In this assignment, we need to build a system that takes in a video stream and recognizes hand shape/hand gestures in the video. This is useful if we want to use body movement to control a machine. A difficulty we can run into with this problem is with skin color detection: How do we define skin color, and how do we make our algorithm robust against different lighting setting? We also need to take into account hand distance from the camera since this can affect our recognition.
Method and Implementation
For this assignment, I mostly utilize skin color detection, motion detection and template matching to recognize hand gestures.
For stationary shape, I use skin color detection to get a binary image of the hand (and potentially the face as well). Then I use templates of the shape I want to recognize to find the shape in the image, if any. I use normalized correlation, and threshold based on a certain value (usually 0.65 or 0.7).
For moving gestures, I use frame-to-frame differencing to get the movement of the hand, and then use template matching to recognize the movement.

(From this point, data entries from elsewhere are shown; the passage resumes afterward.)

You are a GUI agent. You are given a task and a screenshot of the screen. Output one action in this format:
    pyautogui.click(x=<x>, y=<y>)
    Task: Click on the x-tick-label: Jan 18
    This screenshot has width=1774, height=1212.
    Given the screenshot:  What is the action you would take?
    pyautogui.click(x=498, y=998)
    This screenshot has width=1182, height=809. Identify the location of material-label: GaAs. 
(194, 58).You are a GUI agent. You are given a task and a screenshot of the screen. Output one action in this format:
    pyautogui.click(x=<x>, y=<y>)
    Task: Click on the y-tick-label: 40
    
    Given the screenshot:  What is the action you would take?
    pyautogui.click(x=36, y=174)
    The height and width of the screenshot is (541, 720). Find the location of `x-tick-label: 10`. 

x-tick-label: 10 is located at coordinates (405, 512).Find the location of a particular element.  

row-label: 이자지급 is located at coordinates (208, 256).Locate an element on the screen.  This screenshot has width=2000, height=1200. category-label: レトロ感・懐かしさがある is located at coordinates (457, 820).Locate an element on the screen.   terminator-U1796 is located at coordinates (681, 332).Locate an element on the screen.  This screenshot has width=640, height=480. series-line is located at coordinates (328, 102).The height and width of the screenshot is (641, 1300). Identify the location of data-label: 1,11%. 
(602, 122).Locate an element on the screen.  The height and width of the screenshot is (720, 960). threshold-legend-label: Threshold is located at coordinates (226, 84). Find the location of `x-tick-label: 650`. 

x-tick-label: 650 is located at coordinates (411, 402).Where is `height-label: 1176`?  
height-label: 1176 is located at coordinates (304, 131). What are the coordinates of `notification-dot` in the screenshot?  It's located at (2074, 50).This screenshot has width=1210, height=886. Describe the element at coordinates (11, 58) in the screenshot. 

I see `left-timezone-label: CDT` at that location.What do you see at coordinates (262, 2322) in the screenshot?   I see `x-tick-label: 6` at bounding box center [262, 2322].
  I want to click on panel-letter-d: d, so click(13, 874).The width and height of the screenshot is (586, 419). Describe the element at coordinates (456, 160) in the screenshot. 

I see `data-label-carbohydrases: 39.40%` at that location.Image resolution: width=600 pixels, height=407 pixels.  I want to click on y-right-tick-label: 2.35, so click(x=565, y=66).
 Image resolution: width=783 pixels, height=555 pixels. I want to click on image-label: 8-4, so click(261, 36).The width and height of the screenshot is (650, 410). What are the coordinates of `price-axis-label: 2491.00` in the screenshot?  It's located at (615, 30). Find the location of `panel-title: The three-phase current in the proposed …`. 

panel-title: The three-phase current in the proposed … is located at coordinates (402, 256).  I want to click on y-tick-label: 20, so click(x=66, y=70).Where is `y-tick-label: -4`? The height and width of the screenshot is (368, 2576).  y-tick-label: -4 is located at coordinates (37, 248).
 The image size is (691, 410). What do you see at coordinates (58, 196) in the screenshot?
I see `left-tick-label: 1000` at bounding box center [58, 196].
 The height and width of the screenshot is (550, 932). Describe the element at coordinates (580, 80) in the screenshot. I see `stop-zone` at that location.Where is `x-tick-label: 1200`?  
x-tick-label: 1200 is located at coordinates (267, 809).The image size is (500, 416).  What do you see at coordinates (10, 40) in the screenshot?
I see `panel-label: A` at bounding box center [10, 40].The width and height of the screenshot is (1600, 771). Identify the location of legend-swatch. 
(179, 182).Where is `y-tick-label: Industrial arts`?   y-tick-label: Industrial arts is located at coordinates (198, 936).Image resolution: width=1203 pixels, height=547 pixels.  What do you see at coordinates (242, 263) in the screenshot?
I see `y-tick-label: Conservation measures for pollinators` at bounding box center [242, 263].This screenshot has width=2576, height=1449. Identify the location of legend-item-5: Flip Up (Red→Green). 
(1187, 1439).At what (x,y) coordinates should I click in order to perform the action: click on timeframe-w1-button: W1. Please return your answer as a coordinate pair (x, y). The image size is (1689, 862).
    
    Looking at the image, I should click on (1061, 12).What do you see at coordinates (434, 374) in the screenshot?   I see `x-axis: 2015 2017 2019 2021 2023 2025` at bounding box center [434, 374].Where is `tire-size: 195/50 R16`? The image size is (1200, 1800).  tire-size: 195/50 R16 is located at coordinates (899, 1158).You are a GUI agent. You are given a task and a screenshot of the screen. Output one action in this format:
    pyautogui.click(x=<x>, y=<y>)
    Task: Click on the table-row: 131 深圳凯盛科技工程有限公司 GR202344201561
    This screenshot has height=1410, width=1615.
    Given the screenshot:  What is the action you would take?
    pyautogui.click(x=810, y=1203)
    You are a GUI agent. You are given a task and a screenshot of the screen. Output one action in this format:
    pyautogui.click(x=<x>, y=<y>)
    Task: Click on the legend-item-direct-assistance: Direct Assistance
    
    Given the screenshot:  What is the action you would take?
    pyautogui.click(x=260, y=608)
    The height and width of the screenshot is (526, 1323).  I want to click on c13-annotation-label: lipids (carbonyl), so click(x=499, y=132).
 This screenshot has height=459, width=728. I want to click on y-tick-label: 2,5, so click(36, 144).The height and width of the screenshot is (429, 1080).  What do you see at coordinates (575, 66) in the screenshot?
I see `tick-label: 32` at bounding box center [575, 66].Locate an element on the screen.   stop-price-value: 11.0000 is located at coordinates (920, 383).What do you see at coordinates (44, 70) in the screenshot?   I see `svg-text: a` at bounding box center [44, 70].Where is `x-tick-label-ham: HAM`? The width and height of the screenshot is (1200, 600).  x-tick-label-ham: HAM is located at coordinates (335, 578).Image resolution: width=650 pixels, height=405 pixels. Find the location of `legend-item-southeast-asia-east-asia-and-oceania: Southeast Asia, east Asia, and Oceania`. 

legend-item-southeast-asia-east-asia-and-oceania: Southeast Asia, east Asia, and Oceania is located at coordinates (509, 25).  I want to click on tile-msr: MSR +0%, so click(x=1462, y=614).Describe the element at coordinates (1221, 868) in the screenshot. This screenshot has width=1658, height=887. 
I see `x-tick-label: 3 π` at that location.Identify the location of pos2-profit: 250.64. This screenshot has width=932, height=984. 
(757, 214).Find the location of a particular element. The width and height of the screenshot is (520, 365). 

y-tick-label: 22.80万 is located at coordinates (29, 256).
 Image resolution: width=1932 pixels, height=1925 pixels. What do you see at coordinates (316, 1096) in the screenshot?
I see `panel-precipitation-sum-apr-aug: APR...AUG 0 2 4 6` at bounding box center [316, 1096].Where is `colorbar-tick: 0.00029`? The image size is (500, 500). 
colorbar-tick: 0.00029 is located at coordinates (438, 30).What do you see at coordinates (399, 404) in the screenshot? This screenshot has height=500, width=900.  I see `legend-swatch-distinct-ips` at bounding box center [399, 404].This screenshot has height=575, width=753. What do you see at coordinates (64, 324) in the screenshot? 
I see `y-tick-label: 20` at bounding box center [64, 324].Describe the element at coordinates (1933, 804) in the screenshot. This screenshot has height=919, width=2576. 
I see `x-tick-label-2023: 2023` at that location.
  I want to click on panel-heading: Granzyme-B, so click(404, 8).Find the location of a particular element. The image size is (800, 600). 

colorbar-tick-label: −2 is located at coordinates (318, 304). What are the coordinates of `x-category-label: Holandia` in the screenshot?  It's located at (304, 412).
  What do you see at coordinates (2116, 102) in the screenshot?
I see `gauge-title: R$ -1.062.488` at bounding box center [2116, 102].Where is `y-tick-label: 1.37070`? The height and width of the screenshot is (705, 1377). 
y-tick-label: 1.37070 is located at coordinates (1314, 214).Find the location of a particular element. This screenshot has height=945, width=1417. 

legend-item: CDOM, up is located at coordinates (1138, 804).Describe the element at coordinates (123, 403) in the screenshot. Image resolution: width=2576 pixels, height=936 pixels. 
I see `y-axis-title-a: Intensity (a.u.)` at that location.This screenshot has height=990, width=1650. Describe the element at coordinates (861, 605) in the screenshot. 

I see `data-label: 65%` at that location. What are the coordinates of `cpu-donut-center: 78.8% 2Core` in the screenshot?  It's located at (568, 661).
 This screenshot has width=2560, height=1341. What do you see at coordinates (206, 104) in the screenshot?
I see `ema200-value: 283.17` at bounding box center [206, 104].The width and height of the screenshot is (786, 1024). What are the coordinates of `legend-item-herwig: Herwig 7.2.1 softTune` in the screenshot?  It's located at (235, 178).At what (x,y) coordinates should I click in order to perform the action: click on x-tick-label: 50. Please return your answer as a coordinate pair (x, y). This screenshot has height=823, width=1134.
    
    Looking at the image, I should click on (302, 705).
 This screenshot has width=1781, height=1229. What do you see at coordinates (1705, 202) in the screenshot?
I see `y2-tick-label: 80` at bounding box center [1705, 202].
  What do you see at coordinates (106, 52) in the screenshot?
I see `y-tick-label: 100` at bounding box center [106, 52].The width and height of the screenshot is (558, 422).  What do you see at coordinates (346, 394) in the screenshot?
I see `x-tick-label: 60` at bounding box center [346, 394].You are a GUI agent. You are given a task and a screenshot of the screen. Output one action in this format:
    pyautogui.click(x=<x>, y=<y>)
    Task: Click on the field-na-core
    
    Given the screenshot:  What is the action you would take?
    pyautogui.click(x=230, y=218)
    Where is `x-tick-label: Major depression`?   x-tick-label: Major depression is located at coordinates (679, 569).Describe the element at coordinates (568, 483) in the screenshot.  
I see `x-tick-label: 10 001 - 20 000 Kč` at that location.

I have also attempted to use pyramid image sampling to account for varying distance of the hand from the camera, but this makes the video processing too laggy, and so I have removed it.
I use mySkinDetect(src, dst) to detect the skins, and myFrameDifferencing(prev, curr, dst) to get the movement of the hand. I then use opencv functions matchTemplate() and minMaxLoc() to get the maximum matching location and value of the image, and use rectangle() and putText() to show appropriate graphic feedback to users.
I try presenting the handshapes and gestures to the system from multiple locations, orientations and distance.
In ideal circumstances, my system can recognize appropriate hand shapes and gestures:
We can see that the code works even when we change locations of the hand (for thumbs up).
However, in different lighting skin color detection won't work well and we can't recognize the hand.
Also, sometimes we end up with false detection.
I have also conducted trials and here's the resulting confusion matrix:
|Hypothesized class||Handshape||Open palm||Victory Sign||Thumbs up||Waving/Flapping||None|
Discuss your method and results:
- The advantage of this method is simplicity in implementation and it works generally well with common hand shapes and gestures
- However, this method is dependent on various factors (lighting, etc) to work well. It is thus not too robust
- For future work, the first thing I'd improve on is the skin color detection. I want a more reliable way to detect skin colors. Also, I want to support the code so that it is invariant to distance. As it is, my method is still distance dependent. Finally, I would want to try other methods other than template matching, to see how well different methods perform in this task.
This assignment has been a good chance for me to try different basic computer vision techniques. They generally work pretty well; however I would want to try to make my algorithm more robust against some other factors. I regret that I cannot have more time to do more research on different other computer vision techniques for this task; as it is, I can only try to implement techniques readily available to me. Still, I think it works well for my first try.